Begin Supplied data

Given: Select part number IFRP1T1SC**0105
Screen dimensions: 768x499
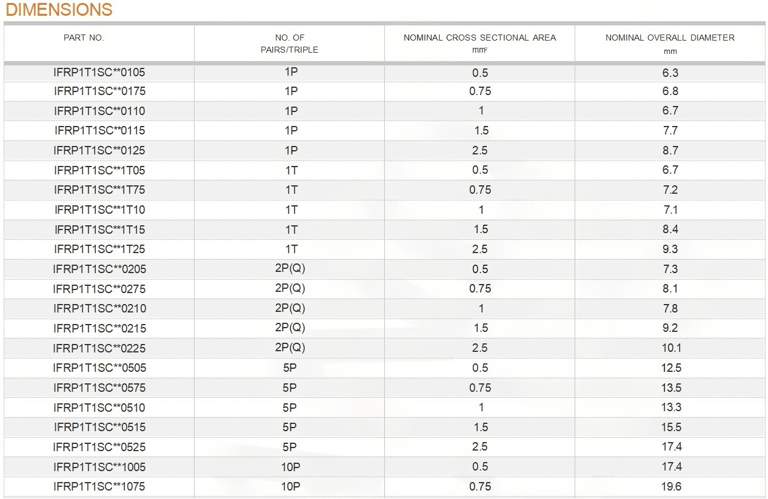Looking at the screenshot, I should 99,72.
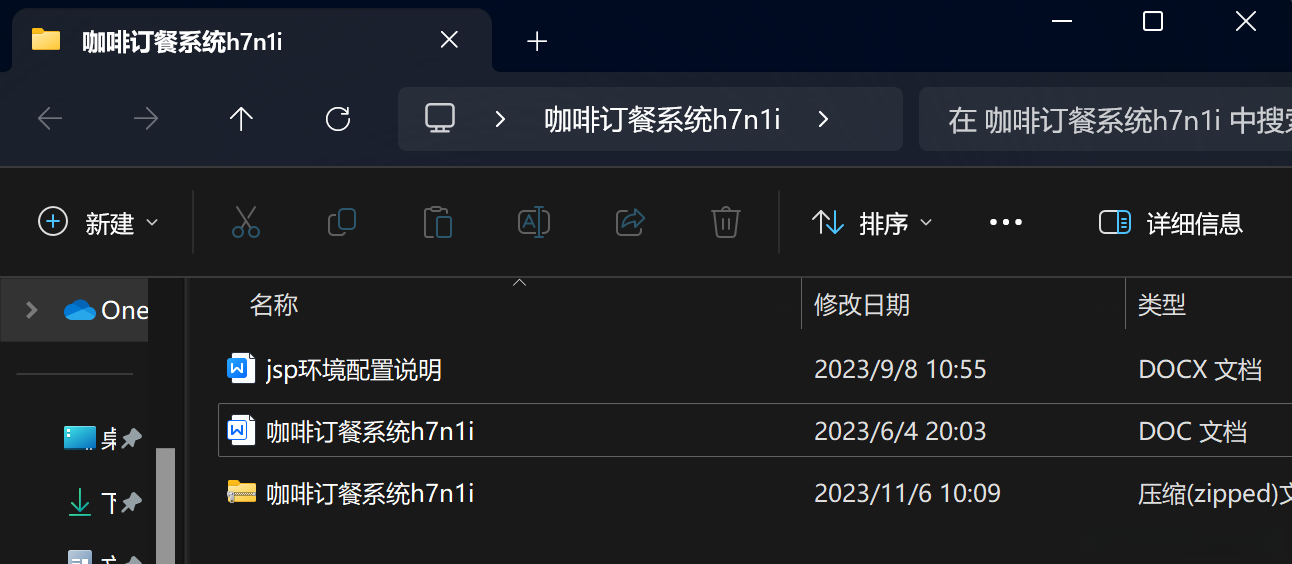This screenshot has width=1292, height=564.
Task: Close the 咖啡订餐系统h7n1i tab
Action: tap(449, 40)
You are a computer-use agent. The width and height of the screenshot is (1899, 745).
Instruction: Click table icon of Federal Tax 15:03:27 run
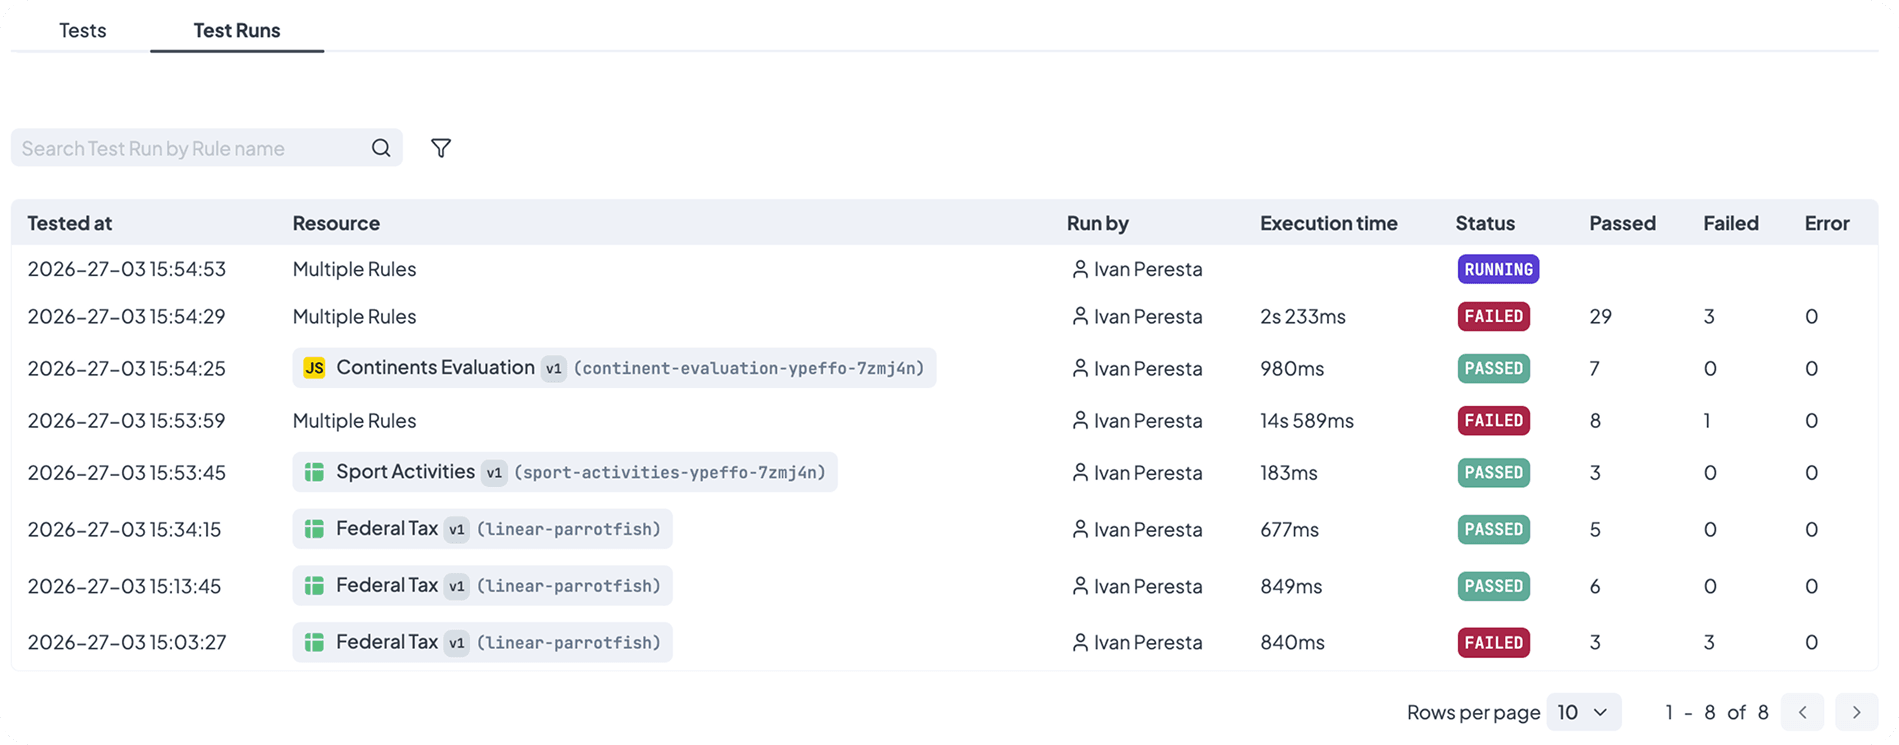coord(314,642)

End Supplied data
Begin Supplied data

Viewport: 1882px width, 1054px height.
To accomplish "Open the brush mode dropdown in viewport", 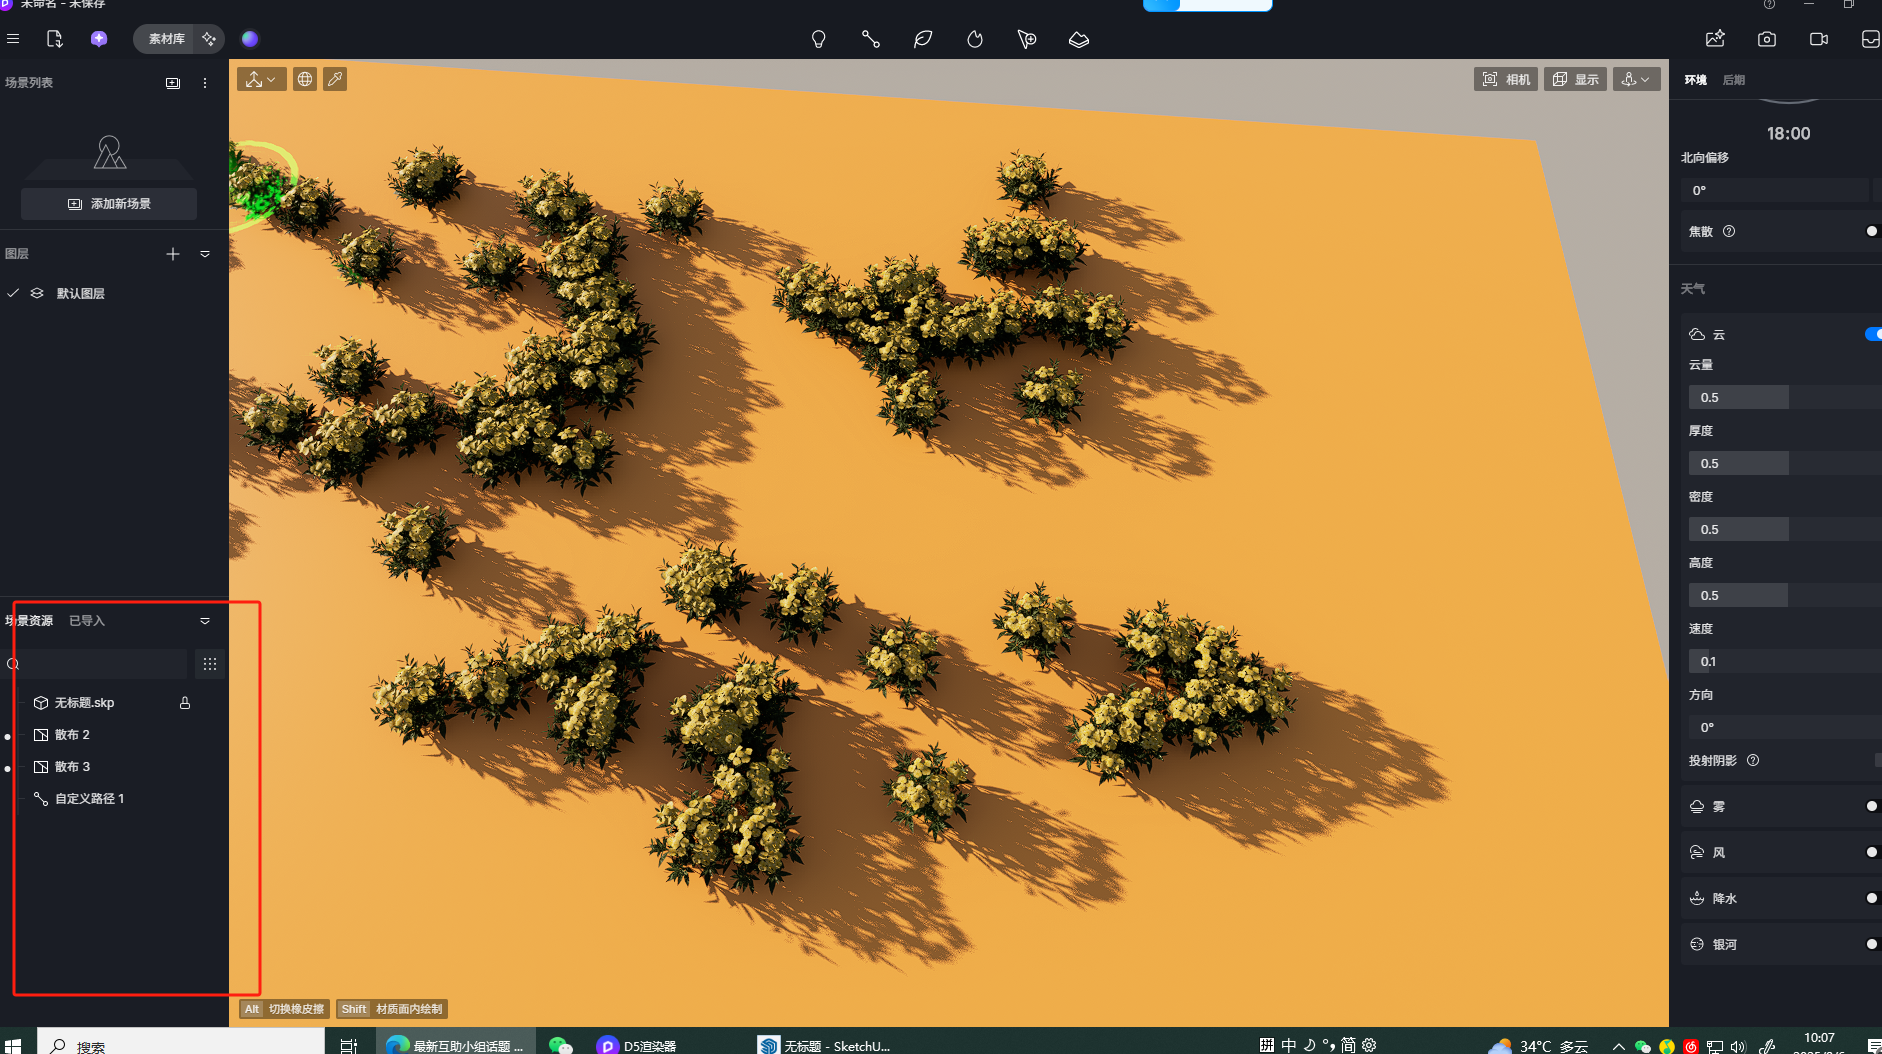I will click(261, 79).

End Supplied data

— The problem —
Copy out word for word the stretch from the line containing "Given: Select part number IFRP1T1SC**0105" through the line containing "coord(314,642)", leaving the pictures out.

— Output below —
Given: Select part number IFRP1T1SC**0105
Screen dimensions: 768x499
Looking at the screenshot, I should 99,72.
This screenshot has width=1292, height=564.
Task: Close the 咖啡订餐系统h7n1i tab
Action: tap(449, 40)
You are a computer-use agent. The width and height of the screenshot is (1899, 745).
Instruction: Click table icon of Federal Tax 15:03:27 run
coord(314,642)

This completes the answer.